● **What you need to do**:
Output everything below, from the line containing "Task: Mark the 93,4 dimension label" down through the line containing "click(x=86, y=40)", as a Markdown table with the columns No. and Line, one row per line. Skip the blank lines and leave the pictures out.

=== Recorded data ===

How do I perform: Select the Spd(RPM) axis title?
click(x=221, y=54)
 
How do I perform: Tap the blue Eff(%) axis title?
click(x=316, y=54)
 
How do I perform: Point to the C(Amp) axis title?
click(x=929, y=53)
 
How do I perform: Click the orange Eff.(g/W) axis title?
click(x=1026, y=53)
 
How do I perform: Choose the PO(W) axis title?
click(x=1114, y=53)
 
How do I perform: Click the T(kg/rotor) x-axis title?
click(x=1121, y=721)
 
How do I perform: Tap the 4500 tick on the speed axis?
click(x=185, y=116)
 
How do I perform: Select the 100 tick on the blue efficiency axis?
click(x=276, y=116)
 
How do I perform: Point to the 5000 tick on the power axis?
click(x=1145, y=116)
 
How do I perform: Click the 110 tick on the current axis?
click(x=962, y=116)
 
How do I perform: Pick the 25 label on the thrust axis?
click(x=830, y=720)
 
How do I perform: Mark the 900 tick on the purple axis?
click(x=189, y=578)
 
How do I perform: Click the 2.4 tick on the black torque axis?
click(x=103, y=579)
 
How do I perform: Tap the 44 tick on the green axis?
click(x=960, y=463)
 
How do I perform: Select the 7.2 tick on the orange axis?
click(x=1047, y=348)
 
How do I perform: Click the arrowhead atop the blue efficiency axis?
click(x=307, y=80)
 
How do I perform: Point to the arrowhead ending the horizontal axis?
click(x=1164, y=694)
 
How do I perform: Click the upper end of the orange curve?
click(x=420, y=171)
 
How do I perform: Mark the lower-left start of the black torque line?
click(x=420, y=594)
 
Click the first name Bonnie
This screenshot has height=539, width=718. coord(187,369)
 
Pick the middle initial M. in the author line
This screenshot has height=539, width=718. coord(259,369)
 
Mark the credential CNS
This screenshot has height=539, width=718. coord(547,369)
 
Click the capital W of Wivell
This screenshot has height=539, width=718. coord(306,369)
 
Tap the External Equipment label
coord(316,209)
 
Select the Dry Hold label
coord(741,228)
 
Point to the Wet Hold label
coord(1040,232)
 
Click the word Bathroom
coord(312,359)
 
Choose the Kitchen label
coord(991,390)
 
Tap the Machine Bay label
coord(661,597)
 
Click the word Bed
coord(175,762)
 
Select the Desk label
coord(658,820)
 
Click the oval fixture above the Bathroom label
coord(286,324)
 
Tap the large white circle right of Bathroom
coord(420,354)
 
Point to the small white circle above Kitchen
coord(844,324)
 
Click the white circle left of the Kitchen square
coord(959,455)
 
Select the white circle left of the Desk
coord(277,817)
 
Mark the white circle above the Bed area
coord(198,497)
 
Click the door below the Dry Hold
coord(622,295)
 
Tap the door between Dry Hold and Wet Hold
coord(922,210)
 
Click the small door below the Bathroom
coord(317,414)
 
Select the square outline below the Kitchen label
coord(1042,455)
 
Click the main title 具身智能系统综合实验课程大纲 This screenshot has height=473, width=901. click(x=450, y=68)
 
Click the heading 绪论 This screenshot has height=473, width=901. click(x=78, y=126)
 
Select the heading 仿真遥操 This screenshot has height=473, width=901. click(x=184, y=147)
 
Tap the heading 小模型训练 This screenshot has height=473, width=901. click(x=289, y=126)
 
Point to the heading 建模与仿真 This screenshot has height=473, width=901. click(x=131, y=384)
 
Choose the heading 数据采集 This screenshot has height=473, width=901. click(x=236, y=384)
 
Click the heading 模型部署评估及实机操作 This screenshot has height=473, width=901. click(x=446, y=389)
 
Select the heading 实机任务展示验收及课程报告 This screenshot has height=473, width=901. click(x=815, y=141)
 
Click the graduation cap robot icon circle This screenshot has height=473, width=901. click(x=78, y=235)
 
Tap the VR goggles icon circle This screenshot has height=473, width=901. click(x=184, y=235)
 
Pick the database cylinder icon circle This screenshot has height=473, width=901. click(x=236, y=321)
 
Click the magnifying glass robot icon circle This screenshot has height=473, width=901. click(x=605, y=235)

===
=== Recorded data ===

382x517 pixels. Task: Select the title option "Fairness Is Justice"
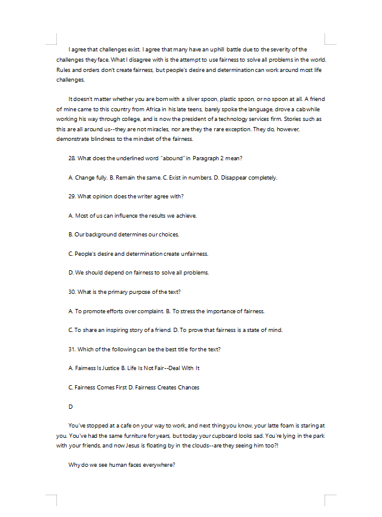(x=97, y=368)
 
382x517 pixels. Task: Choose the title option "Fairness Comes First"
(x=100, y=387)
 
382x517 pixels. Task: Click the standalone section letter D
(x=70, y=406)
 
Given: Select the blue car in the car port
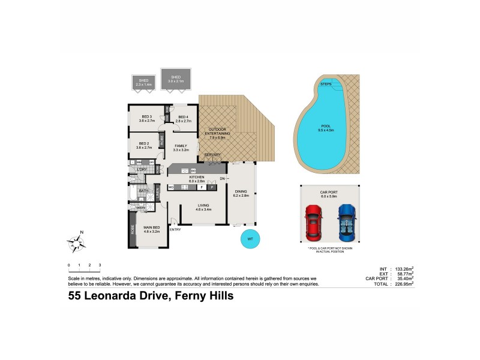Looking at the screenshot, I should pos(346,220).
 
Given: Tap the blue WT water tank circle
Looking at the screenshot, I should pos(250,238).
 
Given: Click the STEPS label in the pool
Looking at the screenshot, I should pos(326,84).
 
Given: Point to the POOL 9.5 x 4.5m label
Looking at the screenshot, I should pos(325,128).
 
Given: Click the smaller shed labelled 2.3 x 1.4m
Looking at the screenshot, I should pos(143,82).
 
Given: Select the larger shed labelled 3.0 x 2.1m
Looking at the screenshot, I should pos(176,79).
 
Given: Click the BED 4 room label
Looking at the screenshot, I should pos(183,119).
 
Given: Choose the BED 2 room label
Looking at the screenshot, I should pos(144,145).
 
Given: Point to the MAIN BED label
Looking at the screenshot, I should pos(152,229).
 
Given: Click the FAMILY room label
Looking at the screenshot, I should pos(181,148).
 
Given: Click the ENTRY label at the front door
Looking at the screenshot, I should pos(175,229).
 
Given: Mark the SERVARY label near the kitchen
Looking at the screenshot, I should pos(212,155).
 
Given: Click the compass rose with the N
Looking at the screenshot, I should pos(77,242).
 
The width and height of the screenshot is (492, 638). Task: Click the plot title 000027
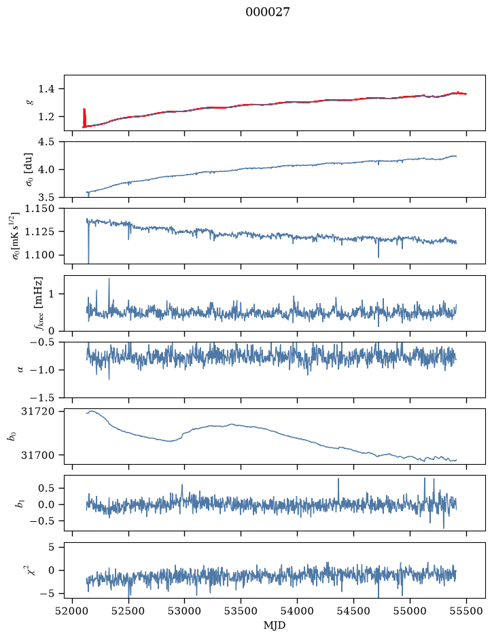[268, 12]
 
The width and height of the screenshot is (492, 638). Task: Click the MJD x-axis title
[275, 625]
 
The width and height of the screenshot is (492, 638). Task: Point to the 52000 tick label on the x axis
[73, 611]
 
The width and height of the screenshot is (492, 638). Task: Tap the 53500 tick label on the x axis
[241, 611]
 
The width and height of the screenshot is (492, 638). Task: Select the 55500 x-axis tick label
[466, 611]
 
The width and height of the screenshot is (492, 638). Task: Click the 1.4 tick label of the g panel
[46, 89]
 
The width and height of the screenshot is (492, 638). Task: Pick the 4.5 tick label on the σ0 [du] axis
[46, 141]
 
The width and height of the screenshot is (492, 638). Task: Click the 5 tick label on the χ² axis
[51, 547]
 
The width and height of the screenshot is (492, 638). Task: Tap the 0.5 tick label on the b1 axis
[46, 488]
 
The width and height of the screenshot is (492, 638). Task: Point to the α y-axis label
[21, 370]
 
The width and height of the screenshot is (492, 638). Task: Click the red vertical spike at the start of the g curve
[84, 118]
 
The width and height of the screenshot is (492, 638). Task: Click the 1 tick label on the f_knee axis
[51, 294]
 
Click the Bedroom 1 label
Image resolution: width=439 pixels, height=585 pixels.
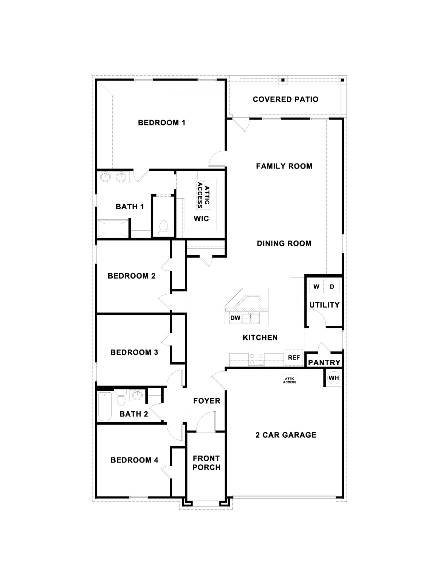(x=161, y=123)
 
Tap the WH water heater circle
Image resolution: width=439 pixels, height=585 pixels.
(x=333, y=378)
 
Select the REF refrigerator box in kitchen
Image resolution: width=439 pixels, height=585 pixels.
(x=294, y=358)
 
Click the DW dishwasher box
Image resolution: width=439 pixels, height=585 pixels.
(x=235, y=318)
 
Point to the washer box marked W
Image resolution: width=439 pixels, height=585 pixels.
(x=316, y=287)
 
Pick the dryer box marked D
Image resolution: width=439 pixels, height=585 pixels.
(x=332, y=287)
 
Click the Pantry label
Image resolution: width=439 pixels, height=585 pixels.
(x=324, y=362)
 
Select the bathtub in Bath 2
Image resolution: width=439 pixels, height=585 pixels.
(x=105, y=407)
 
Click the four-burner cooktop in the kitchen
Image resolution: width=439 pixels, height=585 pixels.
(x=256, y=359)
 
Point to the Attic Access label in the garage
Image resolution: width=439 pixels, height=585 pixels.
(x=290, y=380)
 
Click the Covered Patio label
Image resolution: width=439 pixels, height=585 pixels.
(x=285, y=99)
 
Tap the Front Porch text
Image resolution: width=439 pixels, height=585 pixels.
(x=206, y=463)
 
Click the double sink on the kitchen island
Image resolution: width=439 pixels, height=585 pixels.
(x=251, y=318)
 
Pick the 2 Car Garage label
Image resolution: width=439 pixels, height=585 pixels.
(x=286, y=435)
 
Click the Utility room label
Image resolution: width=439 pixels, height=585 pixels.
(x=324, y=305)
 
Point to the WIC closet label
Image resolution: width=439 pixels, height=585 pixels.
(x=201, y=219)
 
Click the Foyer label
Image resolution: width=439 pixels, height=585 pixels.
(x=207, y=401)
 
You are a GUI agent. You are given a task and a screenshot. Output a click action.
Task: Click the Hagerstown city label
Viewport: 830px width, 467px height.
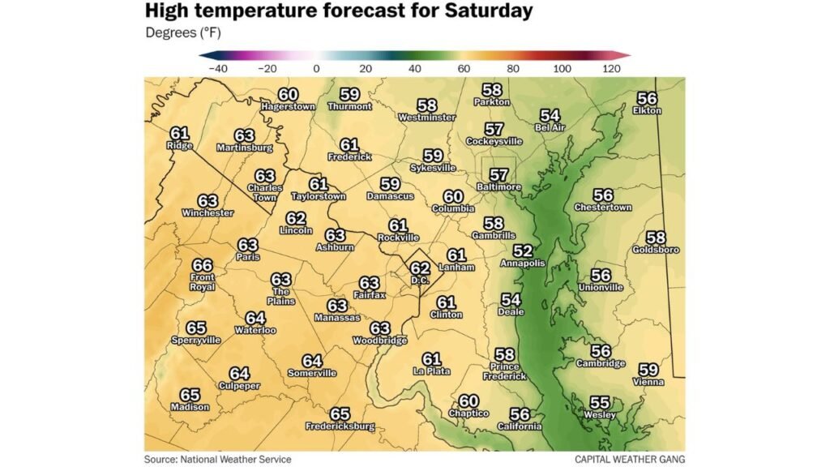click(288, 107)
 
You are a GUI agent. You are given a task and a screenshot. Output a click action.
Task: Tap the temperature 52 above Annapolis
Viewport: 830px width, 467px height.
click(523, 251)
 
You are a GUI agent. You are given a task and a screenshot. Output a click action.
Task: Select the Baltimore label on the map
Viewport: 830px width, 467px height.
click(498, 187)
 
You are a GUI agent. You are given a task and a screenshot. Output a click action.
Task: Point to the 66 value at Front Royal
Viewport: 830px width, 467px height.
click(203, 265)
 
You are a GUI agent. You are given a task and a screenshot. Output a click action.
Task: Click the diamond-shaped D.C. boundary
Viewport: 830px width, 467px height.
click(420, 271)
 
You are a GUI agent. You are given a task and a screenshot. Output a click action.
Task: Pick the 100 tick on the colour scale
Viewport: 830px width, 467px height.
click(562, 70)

===
=== Recorded data ===

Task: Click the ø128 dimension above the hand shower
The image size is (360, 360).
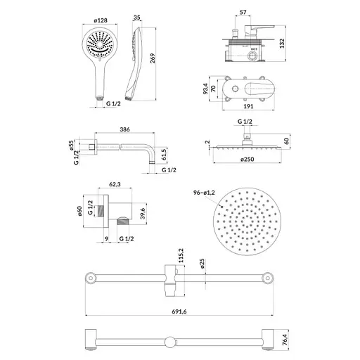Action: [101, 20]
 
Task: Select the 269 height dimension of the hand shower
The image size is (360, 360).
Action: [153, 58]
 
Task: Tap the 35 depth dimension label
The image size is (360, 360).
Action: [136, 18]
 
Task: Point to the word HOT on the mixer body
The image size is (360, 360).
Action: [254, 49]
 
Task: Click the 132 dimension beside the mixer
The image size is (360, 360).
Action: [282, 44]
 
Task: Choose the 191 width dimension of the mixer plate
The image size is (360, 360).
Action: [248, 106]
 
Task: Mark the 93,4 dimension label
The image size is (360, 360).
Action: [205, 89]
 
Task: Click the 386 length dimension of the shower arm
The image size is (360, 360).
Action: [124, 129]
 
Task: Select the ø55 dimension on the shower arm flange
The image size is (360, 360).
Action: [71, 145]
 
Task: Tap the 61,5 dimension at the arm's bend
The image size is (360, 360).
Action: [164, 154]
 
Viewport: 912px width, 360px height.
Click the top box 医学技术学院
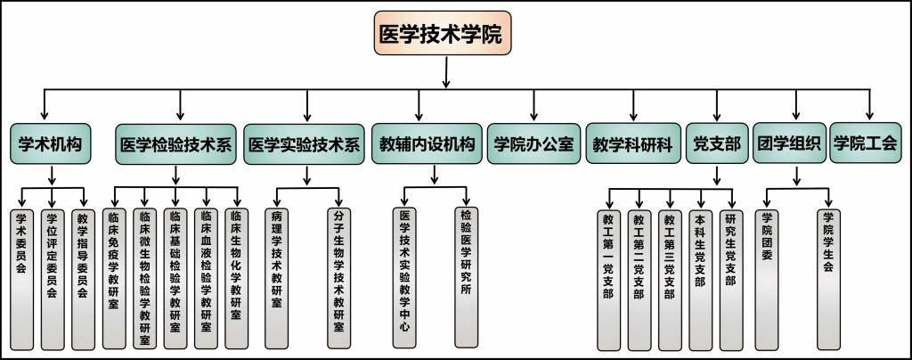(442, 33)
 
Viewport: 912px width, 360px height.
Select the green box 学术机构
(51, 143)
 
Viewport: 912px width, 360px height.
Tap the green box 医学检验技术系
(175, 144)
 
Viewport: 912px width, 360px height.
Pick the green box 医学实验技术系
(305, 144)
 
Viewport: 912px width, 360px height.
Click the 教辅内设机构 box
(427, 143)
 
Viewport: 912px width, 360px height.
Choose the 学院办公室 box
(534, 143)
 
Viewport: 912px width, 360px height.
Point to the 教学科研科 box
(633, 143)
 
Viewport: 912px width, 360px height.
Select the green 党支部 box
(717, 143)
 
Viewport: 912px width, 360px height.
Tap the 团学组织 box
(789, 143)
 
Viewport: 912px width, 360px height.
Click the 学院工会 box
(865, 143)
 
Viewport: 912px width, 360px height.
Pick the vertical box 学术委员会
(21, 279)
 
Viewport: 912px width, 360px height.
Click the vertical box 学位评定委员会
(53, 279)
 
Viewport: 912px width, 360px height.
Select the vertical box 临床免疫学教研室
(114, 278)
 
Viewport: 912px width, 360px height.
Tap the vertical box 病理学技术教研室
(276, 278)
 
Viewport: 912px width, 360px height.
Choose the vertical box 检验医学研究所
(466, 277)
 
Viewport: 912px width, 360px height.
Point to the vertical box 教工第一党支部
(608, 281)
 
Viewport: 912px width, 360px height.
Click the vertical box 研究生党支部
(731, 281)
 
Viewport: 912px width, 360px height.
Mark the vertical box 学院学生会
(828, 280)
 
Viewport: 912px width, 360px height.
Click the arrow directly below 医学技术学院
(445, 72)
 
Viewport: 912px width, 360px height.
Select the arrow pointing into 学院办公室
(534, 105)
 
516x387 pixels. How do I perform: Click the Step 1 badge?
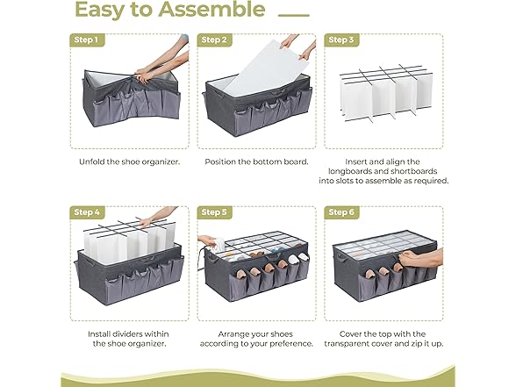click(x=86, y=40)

===

● **The answer**:
| No. | Line |
|---|---|
| 1 | Task: Mark the 93,4 dimension label |
| 2 | The image size is (360, 360). |
| 3 | Action: [205, 89] |
| 4 | Task: Click the 386 length dimension of the shower arm |
| 5 | The image size is (360, 360). |
| 6 | Action: [124, 129] |
| 7 | Task: Select the ø55 dimension on the shower arm flange |
| 8 | The image size is (360, 360). |
| 9 | Action: [71, 145] |
| 10 | Task: Tap the 61,5 dimension at the arm's bend |
| 11 | The image size is (360, 360). |
| 12 | Action: [164, 154] |
| 13 | Viewport: 912px width, 360px height. |
| 14 | Click the top box 医学技术学院 |
| 15 | (442, 33) |
| 16 | Viewport: 912px width, 360px height. |
| 17 | Select the green box 学术机构 |
| 18 | (51, 143) |
| 19 | Viewport: 912px width, 360px height. |
| 20 | Tap the green box 医学检验技术系 |
| 21 | (175, 144) |
| 22 | Viewport: 912px width, 360px height. |
| 23 | Pick the green box 医学实验技术系 |
| 24 | (305, 144) |
| 25 | Viewport: 912px width, 360px height. |
| 26 | Click the 教辅内设机构 box |
| 27 | (427, 143) |
| 28 | Viewport: 912px width, 360px height. |
| 29 | Choose the 学院办公室 box |
| 30 | (534, 143) |
| 31 | Viewport: 912px width, 360px height. |
| 32 | Point to the 教学科研科 box |
| 33 | (633, 143) |
| 34 | Viewport: 912px width, 360px height. |
| 35 | Select the green 党支部 box |
| 36 | (717, 143) |
| 37 | Viewport: 912px width, 360px height. |
| 38 | Tap the 团学组织 box |
| 39 | (789, 143) |
| 40 | Viewport: 912px width, 360px height. |
| 41 | Click the 学院工会 box |
| 42 | (865, 143) |
| 43 | Viewport: 912px width, 360px height. |
| 44 | Pick the vertical box 学术委员会 |
| 45 | (21, 279) |
| 46 | Viewport: 912px width, 360px height. |
| 47 | Click the vertical box 学位评定委员会 |
| 48 | (53, 279) |
| 49 | Viewport: 912px width, 360px height. |
| 50 | Select the vertical box 临床免疫学教研室 |
| 51 | (114, 278) |
| 52 | Viewport: 912px width, 360px height. |
| 53 | Tap the vertical box 病理学技术教研室 |
| 54 | (276, 278) |
| 55 | Viewport: 912px width, 360px height. |
| 56 | Choose the vertical box 检验医学研究所 |
| 57 | (466, 277) |
| 58 | Viewport: 912px width, 360px height. |
| 59 | Point to the vertical box 教工第一党支部 |
| 60 | (608, 281) |
| 61 | Viewport: 912px width, 360px height. |
| 62 | Click the vertical box 研究生党支部 |
| 63 | (731, 281) |
| 64 | Viewport: 912px width, 360px height. |
| 65 | Mark the vertical box 学院学生会 |
| 66 | (828, 280) |
| 67 | Viewport: 912px width, 360px height. |
| 68 | Click the arrow directly below 医学技术学院 |
| 69 | (445, 72) |
| 70 | Viewport: 912px width, 360px height. |
| 71 | Select the arrow pointing into 学院办公室 |
| 72 | (534, 105) |
| 73 | 516x387 pixels. How do I perform: Click the Step 1 badge? |
| 74 | click(x=86, y=40) |